» YOUR TASK: Put each nonblank line of the material below into a Markdown table with the columns "Row" and "Line", numbering the rows in order. Leave the pictures out.

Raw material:
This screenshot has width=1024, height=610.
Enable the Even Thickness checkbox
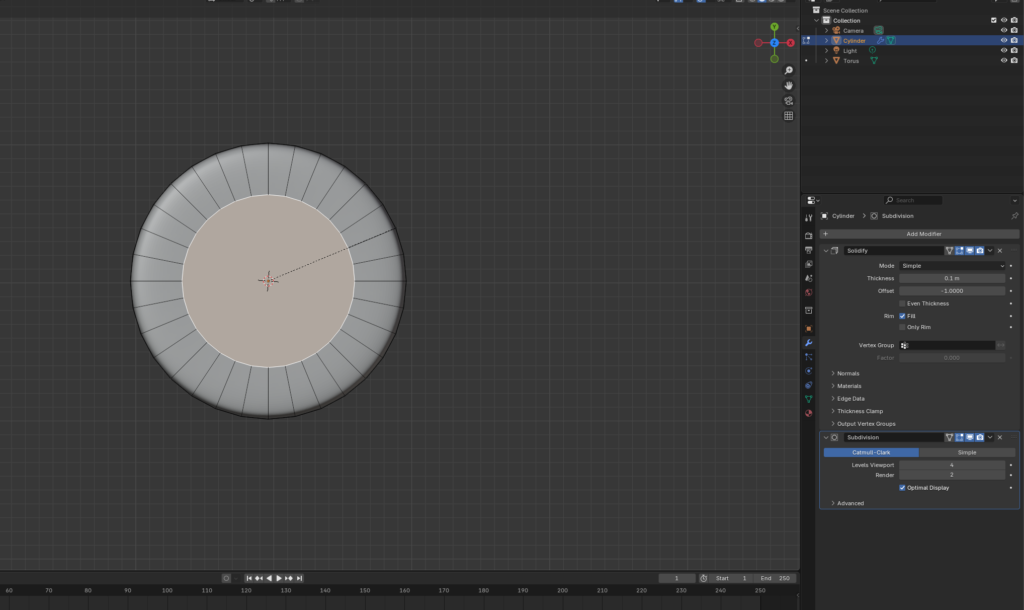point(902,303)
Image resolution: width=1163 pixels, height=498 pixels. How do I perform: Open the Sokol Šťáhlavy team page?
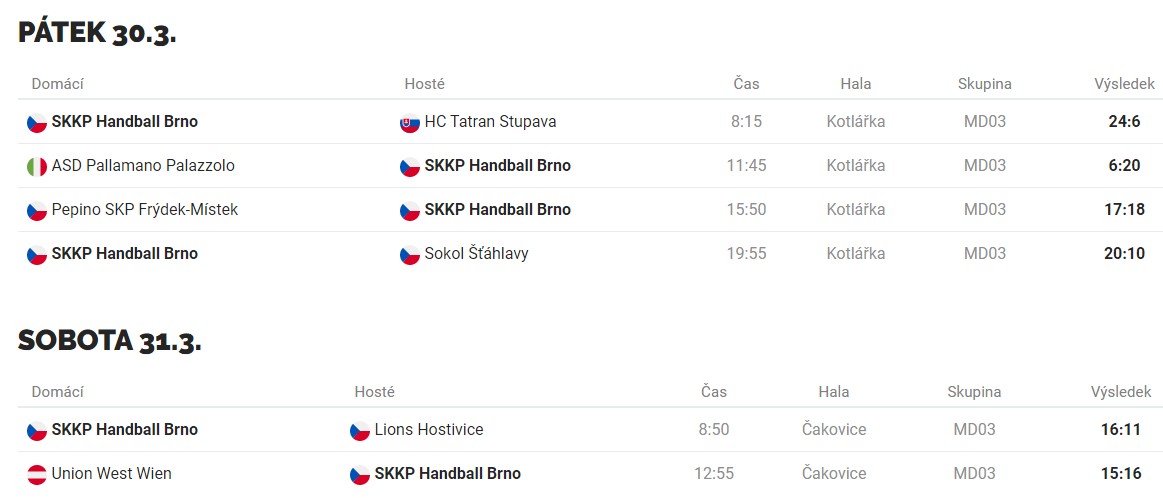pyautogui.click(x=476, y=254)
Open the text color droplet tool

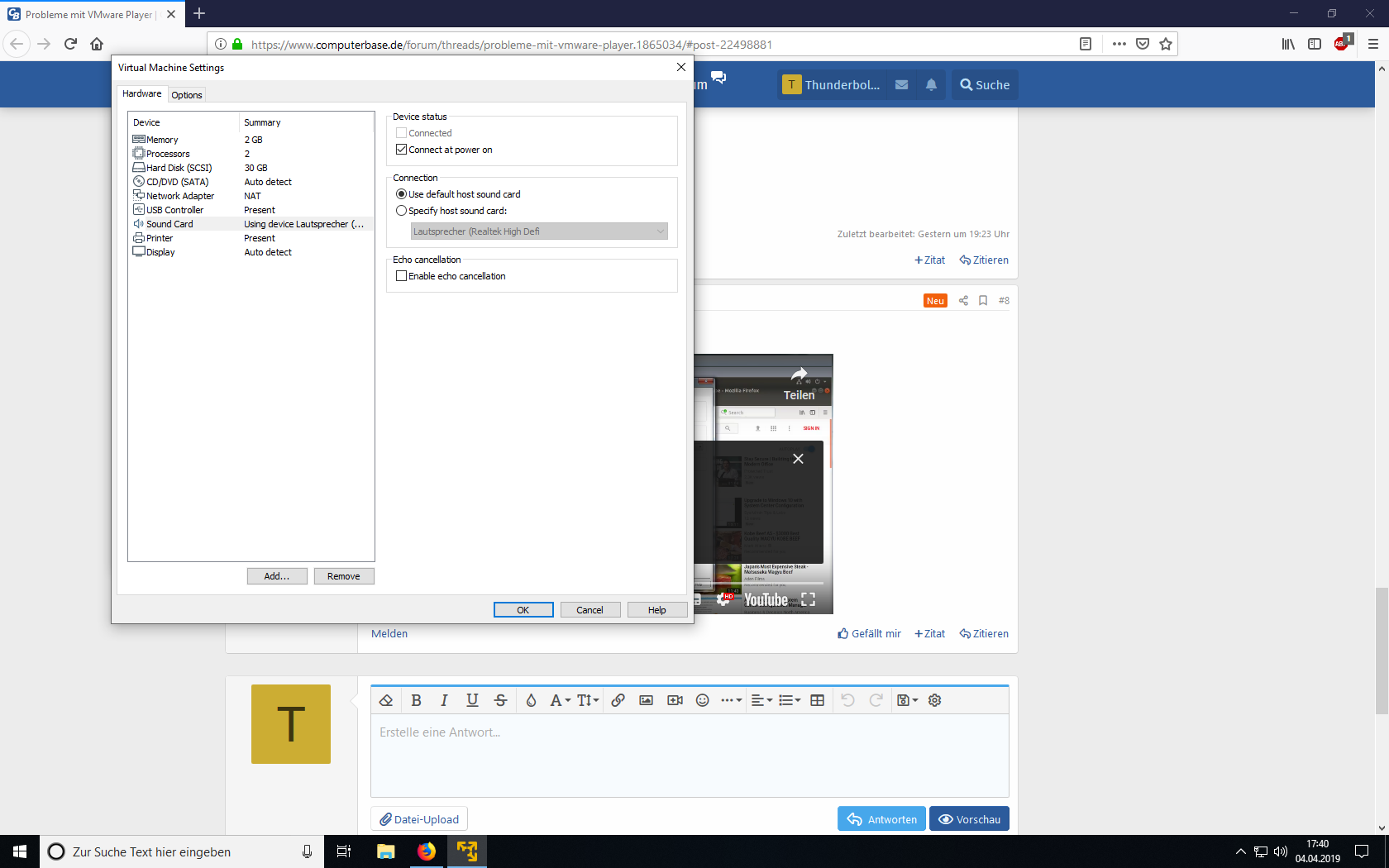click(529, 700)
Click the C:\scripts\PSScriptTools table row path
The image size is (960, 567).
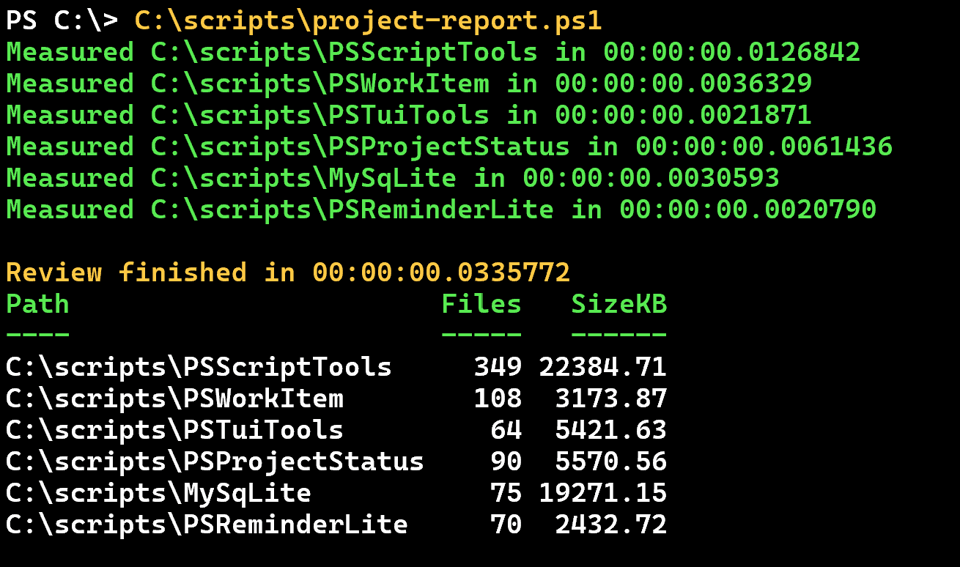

» RESPONSE FOR THIS EXERCISE:
| Row | Line |
|---|---|
| 1 | This screenshot has width=1024, height=610. |
| 2 | Enable the Even Thickness checkbox |
| 3 | point(902,303) |
| 4 | Image resolution: width=1163 pixels, height=498 pixels. How do I perform: Open the Sokol Šťáhlavy team page? |
| 5 | pyautogui.click(x=476, y=254) |
| 6 | Open the text color droplet tool |
| 7 | click(529, 700) |
| 8 | Click the C:\scripts\PSScriptTools table row path |
| 9 | The image size is (960, 567). |